Even so, I'd be concerned about the fragility introduced into your
MDIreg module by this approach -- namely, that the
FileRegistry.exportEnvVars method cannot be used once the os module is
imported.  I'd much prefer to see you try the C++ subclassing suggested
below, so that your extension module works regardless of the module
import order.

Regards,
Stephen

> In article <375C3891.1D11E1A4 at ix.netcom.com>,
>   "Stephen J. Turner" <sjturner at ix.netcom.com> wrote:
>> Hi Rob,
>>
>>> Boy I was excited to get a reasonable explaination so quickly, but
>>> alas, it still does not work.  Here is my test script:
>>>
>>> #!/usr/local/bin/python
>>>
>>> import MDIreg
>>>
>>> reg = MDIreg.FileRegistry(1,1)
>>> reg.exportEnvVars()
>>>
>>> import os
>>> print "child has it : "
>>> os.system("env | grep MDI_REG_VERSION")
>>> print "but do I have it? :"
>>> print os.environ['MDI_REG_VERSION']
>>>
>>> ---
>>>
>>> I am interested in this "MDI_REG_VERSION" envvar which gets exported
>>> by my library.  Here is the output:
>>>
>>> child has it :
>>> MDI_REG_VERSION=10.0
>>> but do I have it? :
>>> Traceback (innermost last):
>>>   File "regtest.py", line 12, in ?
>>>     print os.environ['MDI_REG_VERSION']
>>>   File "/usr/local/lib/python1.5/UserDict.py", line 12, in __getitem__
>>>     def __getitem__(self, key): return self.data[key]

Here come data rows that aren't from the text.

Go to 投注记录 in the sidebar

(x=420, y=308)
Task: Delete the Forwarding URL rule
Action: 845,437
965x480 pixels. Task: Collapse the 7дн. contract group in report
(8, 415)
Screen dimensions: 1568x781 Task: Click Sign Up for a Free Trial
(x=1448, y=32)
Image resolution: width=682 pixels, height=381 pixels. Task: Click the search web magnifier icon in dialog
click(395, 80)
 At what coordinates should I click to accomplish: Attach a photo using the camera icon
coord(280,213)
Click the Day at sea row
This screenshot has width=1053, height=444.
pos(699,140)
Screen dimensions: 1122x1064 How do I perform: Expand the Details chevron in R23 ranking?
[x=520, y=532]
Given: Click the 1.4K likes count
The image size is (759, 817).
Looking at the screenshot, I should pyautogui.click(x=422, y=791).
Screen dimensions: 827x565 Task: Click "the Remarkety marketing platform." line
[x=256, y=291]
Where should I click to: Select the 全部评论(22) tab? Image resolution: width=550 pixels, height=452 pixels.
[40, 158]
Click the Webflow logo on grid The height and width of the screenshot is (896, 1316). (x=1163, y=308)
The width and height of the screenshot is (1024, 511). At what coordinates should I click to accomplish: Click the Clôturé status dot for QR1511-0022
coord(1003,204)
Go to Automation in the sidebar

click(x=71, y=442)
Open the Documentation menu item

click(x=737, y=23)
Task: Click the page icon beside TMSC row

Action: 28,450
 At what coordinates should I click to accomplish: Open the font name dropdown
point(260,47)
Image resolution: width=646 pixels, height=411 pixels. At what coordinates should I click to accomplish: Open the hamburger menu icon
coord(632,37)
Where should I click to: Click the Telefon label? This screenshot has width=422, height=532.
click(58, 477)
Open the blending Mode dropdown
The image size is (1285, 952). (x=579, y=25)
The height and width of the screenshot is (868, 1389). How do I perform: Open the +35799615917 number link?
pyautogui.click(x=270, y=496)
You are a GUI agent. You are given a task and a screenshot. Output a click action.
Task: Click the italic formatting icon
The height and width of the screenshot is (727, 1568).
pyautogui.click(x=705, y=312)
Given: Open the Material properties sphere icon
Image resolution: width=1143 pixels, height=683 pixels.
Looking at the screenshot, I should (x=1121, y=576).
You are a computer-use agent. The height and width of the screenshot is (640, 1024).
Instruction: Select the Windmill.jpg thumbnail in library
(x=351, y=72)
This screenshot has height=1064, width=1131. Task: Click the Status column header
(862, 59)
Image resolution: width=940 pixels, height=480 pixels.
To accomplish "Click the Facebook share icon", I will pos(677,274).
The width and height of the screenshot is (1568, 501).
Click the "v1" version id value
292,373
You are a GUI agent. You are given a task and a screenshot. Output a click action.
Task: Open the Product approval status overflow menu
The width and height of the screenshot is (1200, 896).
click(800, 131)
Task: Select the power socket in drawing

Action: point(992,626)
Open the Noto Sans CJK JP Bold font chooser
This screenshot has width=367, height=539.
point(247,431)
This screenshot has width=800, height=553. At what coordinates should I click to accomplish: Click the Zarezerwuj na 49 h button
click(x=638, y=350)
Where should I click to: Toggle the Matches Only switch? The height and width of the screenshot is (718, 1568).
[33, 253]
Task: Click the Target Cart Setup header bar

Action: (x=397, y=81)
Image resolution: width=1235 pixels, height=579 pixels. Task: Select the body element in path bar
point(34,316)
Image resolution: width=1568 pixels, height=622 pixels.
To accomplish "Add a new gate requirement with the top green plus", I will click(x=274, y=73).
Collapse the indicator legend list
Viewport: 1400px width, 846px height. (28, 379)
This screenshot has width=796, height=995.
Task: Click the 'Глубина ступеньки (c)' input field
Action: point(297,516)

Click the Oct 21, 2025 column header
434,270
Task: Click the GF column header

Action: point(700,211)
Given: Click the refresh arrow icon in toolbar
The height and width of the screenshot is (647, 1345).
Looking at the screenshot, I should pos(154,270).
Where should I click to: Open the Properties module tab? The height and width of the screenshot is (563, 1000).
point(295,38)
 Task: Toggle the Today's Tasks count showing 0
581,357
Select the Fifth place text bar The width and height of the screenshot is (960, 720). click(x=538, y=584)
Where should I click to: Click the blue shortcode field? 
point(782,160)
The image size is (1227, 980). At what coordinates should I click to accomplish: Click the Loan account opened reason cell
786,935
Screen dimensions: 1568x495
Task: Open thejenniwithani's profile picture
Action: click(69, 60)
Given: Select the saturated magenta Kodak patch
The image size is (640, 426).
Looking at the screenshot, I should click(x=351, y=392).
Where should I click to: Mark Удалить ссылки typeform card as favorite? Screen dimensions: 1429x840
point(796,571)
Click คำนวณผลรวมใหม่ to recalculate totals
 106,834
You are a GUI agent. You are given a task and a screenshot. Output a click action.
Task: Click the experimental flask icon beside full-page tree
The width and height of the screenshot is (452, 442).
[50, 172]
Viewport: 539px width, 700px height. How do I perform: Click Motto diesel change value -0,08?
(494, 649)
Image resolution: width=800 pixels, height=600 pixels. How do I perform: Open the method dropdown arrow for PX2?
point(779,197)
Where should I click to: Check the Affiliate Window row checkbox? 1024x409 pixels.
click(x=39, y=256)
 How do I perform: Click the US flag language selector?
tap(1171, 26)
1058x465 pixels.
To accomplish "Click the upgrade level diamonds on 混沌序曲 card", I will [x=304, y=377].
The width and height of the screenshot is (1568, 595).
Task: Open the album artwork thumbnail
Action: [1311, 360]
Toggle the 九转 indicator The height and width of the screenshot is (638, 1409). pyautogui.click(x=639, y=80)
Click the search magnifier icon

>>> KeyError: MDI_REG_VERSION
>>
>> Oops!  I just realized that the site module, which is imported by
>> default when the Python interpreter starts, imports the os module --
>> so by the time your script begins to execute, it's already too late.
>> Just for grins, you could try disabling the site module by adding the
>> '-S' option to the Python command line, as in:
>>
>> #!/usr/local/bin/python -S
>>
>> I'm not advocating this approach, since it's generally a good idea to
>> import the site module.  I'd just like to know if it works for you.
>>
>>> Any other ideas?  Any way to tell the os/posix module to "refresh"?
>>
>> None that I can see from looking in Modules/posixmodule.c.  Sorry.
>>
>>> By the way, thanks for the library implementation suggestion, but I
>>> must keep it the way it is, because other c, and c++ (at the class
>>> level) programs access this library.
>>
>> OK, how 'bout this?  Suppose you added a virtual "putenv" method to
>> your FileRegistry C++ class whose default implementation was to call
>> the global putenv function.  Then in your Python C extension, you
>> could subclass FileRegistry and override the putenv method with one
>> that modifies os.environ as described in the prior post.